The Worst Films of 2016

10. Silence: Martin Scorsese's downward trajectory reaches its nadir with this plodding and generally unwatchable drama, with the absurdly overlong running time (160 minutes!) certainly not helping matters.

9. Doctor Strange: The Marvel machine cranks out its least interesting and most annoying adaptation yet with Doctor Strange, with the heavy, heavy emphasis on action and special effects transforming it into an ordeal virtually from the outset.

8. Independence Day: Resurgence: Something went horribly wrong in the 20 years since the original film's release, as this ranks as one of the worst sequels to come around in quite some time.

7. Bad Moms: Bad Moms panders to the lowest common denominator for almost the entirety of its bloated running time and it's worth noting, too, that the film is hopelessly lacking in any real laughs (or even chuckles).

6. Miss Peregrine's Home for Peculiar Children: Tim Burton hits rock bottom with this often interminable adaptation Ransom Riggs' novel, and it does seem exceedingly unlikely that the once-great filmmaker will ever recover his long-lost mojo.

5. Ghostbusters: This needless Ghostbusters remake didn't ruin my childhood, but it did prove that Paul Feig needs to go away.
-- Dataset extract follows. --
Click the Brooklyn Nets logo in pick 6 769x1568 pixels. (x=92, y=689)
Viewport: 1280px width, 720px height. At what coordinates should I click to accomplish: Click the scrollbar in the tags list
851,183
Now.

4. The Witch: A New-England Folk Tale: There's no denying that filmmaker Robert Eggers is talented, and yet you'd never know it based on this comically experimental, unreasonably pretentious cinematic trainwreck.

3. Knight of Cups: What's left to say about Terrence Malick? He's long-since crawled up his own ass and couldn't care less if you're entertained.

2. 13 Hours: Just when you thought Michael Bay had reached the bottom of the barrel...

1. High-Rise: Ben Wheatley cements his place as one of the least competent filmmakers of his generation with this aggressively annoying and thoroughly interminable drama. The worst of the worst, truly.